Down syndrome is the most common chromosome abnormality in humans, affecting 1 of every 691 babies in US every year. People with Down syndrome are often cognitively underdeveloped and have certain facial characteristics. The condition is dubbed “trisomy 21,” since it is caused by an extra set of chromosome 21 (the smallest human chromosome).
Recently, researchers at University of Washington have successfully corrected trisomy 21 in human stem cell lines. Detailed in this month’s edition of Cell Stem Cell, a team led by Dr. Li B. Li of the University of Washington delivered, through a viral vector, a foreign gene (TKNEO) into another gene (APP) on chromosome 21’s long arm. Cells then grown in conditions unfavorable for TKNEO activation were seen to spontaneously lose the chromosome with TKNEO. This technique, moreover, does not cause gene toxicity, a significant advantage in gene therapy.

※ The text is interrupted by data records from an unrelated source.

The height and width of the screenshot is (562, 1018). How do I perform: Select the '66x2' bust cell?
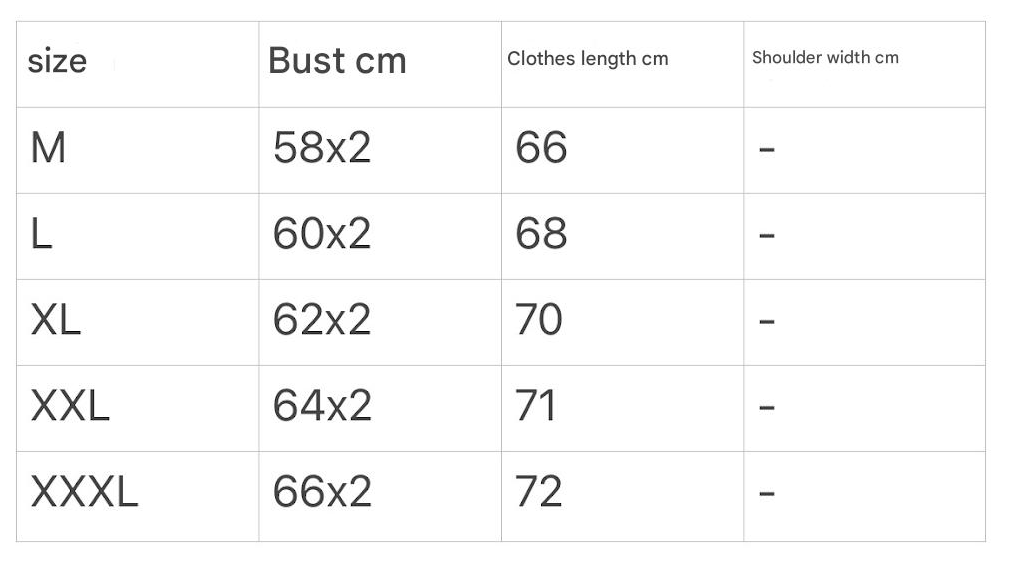coord(321,492)
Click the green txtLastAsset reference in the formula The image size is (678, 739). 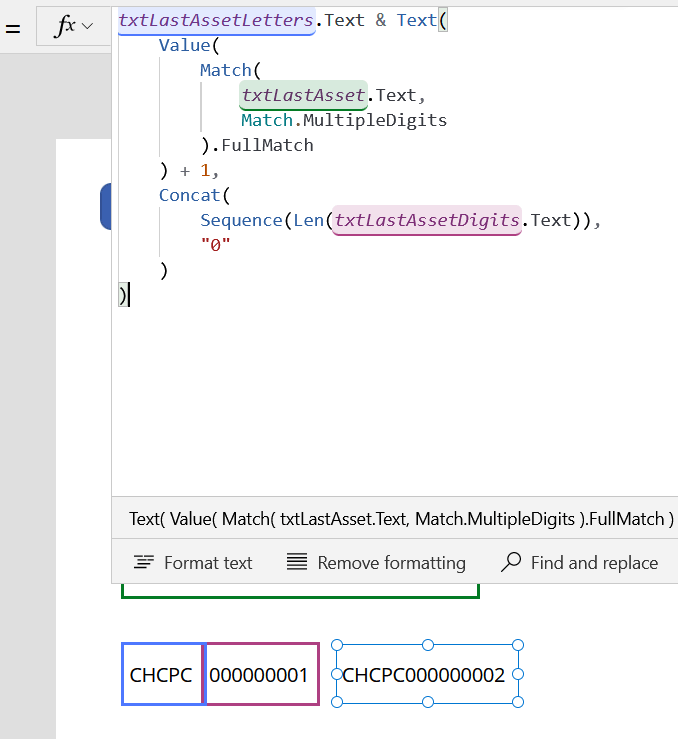(303, 96)
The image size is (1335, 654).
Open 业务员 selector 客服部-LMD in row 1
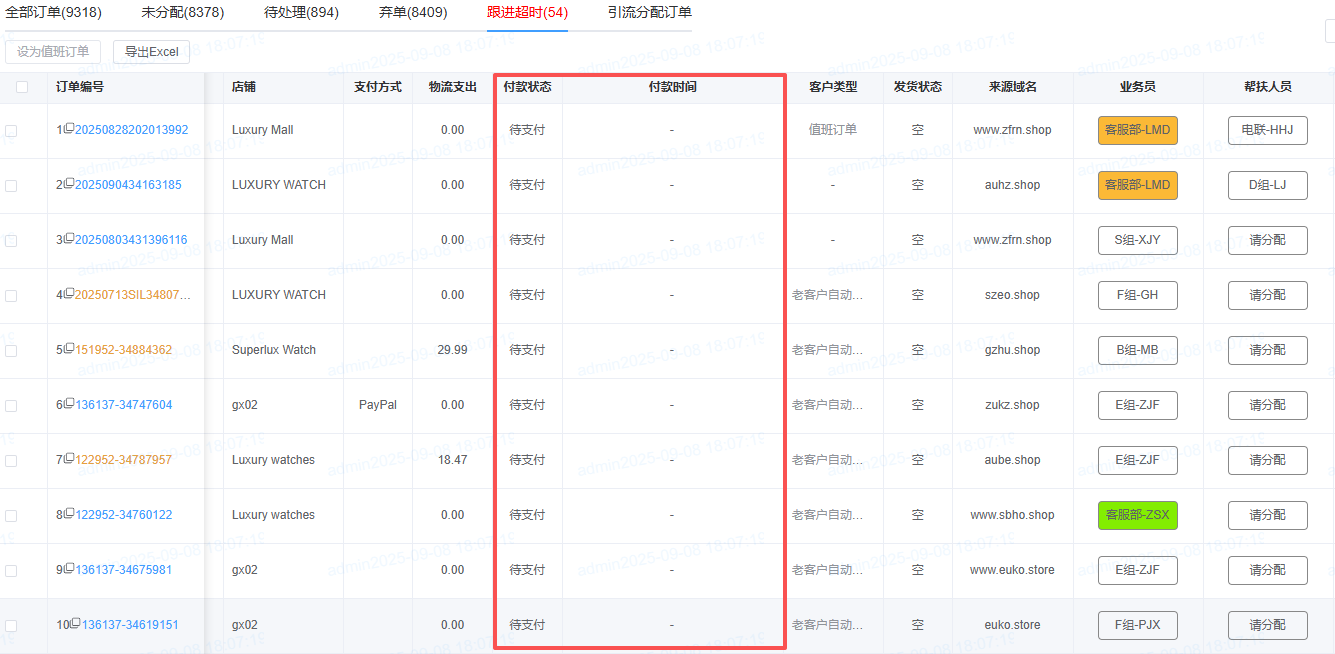coord(1137,130)
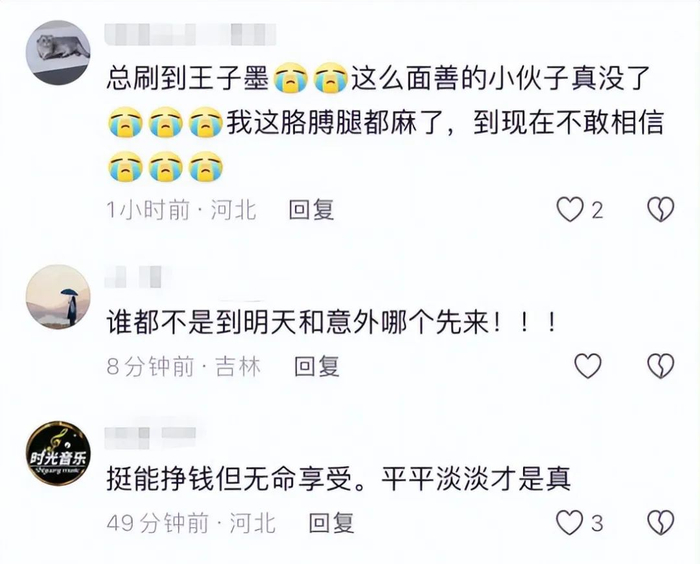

With this new technique, the trisomy can be corrected in lab culture using stem cells derived from the patient’s own cells. The patient could then receive a transplant of his own stem cells without the trisomy, a potential therapy for blood-forming diseases associated with Down Syndrome. Furthermore, the ability to generate stem cells with and without trisomy 21 could lead to a better understanding of how Down Syndrome originates.